### Provided records

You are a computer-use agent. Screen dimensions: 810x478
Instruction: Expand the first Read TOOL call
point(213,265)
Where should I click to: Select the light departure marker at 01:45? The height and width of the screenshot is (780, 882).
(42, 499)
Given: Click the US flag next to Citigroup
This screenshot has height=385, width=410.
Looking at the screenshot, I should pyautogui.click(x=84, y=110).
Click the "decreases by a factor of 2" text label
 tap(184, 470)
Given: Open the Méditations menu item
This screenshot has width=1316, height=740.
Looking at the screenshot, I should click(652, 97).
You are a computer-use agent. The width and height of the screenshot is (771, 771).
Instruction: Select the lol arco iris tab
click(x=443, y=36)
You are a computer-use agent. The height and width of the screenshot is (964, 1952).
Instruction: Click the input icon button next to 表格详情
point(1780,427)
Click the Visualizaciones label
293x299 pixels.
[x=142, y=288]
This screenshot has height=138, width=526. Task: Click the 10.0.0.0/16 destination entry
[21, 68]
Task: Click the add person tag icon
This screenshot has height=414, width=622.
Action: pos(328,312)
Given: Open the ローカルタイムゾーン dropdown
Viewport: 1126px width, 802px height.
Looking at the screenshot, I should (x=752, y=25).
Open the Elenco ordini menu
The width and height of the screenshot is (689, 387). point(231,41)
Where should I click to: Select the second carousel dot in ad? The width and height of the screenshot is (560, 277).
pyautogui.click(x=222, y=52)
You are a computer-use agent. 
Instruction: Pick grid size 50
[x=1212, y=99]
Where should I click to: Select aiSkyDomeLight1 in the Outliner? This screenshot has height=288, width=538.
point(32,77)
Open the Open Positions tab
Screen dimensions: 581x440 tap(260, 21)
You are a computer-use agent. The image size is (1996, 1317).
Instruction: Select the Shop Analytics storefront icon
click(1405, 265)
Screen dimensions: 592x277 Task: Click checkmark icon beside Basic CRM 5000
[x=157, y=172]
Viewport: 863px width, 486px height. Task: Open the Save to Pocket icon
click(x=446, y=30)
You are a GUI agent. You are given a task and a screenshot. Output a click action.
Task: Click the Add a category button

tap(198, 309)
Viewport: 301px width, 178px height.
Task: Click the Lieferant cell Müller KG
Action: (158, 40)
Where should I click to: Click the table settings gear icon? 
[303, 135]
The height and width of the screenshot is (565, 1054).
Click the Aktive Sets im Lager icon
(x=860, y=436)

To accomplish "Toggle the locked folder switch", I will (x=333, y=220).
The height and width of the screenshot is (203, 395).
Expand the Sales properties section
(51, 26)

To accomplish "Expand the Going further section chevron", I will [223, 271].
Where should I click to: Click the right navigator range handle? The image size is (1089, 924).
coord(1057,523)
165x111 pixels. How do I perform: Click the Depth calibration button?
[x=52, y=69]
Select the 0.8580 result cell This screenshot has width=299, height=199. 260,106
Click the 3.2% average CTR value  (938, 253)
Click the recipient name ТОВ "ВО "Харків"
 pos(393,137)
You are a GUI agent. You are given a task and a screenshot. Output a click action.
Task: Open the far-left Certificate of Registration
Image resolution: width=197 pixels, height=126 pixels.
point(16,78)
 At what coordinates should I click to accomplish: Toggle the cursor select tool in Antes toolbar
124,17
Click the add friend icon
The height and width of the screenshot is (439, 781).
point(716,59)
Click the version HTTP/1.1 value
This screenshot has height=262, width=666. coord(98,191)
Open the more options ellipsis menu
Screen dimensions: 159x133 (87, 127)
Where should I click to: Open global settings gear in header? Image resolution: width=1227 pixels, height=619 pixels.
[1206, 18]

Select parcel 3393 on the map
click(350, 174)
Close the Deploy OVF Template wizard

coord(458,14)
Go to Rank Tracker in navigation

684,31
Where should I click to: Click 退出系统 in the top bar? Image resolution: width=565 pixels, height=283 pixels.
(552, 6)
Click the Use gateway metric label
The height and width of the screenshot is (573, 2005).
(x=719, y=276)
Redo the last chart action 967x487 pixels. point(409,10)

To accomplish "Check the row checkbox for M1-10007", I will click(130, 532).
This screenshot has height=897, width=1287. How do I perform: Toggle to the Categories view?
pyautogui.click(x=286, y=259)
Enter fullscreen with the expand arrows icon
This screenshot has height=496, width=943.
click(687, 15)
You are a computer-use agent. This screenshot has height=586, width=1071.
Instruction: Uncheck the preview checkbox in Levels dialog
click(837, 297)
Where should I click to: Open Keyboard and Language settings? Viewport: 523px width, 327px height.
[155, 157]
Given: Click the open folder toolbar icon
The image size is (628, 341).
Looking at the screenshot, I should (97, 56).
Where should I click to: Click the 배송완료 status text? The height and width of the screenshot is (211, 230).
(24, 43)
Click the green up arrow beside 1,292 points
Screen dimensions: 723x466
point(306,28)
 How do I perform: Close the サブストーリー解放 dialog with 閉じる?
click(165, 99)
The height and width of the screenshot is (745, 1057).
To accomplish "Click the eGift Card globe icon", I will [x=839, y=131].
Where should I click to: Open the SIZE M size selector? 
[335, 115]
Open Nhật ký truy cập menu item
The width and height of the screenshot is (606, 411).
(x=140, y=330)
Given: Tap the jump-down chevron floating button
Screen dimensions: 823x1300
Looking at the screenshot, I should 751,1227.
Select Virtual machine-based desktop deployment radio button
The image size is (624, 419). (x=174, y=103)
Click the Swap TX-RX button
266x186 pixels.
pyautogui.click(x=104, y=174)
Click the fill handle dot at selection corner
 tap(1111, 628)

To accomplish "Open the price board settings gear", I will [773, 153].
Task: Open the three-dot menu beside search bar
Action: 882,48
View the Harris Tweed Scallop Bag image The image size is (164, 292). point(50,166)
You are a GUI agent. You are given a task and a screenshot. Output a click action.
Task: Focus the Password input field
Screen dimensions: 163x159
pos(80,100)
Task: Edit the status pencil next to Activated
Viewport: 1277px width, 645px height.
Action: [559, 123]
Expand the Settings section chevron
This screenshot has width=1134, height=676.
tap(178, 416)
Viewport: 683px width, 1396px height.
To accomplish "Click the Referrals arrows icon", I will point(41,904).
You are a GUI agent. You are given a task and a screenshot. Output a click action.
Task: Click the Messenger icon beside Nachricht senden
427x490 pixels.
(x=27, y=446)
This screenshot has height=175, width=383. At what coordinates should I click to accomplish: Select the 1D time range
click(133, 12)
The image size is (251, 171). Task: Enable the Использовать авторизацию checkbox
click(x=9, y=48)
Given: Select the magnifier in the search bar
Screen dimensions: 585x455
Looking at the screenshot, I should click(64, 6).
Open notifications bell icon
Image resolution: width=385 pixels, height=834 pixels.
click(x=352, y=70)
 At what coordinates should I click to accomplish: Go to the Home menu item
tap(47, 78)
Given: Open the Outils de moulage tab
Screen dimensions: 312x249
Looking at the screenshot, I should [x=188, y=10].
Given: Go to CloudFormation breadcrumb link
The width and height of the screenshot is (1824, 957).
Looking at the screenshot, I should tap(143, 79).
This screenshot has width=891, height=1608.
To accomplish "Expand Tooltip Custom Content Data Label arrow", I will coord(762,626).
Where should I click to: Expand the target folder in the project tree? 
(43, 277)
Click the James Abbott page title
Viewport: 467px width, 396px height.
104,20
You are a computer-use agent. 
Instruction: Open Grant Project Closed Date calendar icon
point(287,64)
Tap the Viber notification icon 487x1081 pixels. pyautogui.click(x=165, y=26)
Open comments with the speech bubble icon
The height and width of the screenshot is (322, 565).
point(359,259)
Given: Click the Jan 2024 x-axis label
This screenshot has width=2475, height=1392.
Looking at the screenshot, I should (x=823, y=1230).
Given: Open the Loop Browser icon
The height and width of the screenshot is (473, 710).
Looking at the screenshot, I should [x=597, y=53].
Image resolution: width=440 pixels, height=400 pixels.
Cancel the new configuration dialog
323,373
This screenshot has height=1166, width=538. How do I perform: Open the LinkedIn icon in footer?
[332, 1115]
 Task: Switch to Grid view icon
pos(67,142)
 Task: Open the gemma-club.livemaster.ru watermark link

### Task brief
Which lines in the entries above contain the word "gear"? Show each of those lines in full.

### The response
Where should I click to: Click the table settings gear icon? 
Where should I click to: Open global settings gear in header? Image resolution: width=1227 pixels, height=619 pixels.
To accomplish "Open the price board settings gear", I will [773, 153].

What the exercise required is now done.